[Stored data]
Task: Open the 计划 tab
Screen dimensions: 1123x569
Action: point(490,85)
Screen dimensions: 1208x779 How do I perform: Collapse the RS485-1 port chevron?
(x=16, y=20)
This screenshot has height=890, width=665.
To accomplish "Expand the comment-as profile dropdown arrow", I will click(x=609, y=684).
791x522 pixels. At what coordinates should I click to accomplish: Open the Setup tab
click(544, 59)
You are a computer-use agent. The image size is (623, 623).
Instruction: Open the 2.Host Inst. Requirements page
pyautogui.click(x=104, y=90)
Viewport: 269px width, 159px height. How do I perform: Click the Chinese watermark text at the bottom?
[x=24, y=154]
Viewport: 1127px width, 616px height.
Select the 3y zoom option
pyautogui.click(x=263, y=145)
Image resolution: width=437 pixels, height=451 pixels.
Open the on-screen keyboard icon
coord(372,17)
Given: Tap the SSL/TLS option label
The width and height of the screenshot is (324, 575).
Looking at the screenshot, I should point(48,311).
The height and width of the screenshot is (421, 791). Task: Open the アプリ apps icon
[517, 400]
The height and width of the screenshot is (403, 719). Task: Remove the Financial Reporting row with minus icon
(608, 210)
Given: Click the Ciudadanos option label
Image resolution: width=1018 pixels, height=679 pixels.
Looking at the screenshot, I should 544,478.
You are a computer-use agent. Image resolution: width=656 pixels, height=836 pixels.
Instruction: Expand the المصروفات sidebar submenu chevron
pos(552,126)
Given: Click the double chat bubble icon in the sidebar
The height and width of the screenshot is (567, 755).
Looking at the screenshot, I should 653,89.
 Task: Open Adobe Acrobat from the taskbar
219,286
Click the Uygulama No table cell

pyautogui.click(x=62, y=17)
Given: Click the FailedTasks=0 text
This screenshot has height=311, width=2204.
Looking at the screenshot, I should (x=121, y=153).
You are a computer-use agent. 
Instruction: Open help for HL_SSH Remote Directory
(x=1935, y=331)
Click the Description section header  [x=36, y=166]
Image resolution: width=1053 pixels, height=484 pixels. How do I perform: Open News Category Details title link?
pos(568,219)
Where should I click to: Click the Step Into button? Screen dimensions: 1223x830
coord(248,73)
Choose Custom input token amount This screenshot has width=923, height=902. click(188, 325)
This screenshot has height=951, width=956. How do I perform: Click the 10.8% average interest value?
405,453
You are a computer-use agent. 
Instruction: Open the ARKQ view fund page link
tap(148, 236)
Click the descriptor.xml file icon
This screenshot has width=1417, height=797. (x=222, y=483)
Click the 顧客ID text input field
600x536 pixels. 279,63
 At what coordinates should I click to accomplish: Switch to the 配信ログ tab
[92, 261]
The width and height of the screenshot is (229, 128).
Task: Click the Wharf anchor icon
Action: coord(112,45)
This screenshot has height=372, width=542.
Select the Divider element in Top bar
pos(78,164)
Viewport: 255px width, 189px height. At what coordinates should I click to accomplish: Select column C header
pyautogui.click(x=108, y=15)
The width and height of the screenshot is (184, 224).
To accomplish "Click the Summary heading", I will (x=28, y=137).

- WHAT THE EXERCISE ASKS
Within the data above, pick out all lines holding the word "agent".

- WRITTEN SOLUTION
You are a computer-use agent. The image size is (623, 623).
You are a computer-use agent. Image resolution: width=656 pixels, height=836 pixels.
You are a computer-use agent. 
You are a computer-use agent. 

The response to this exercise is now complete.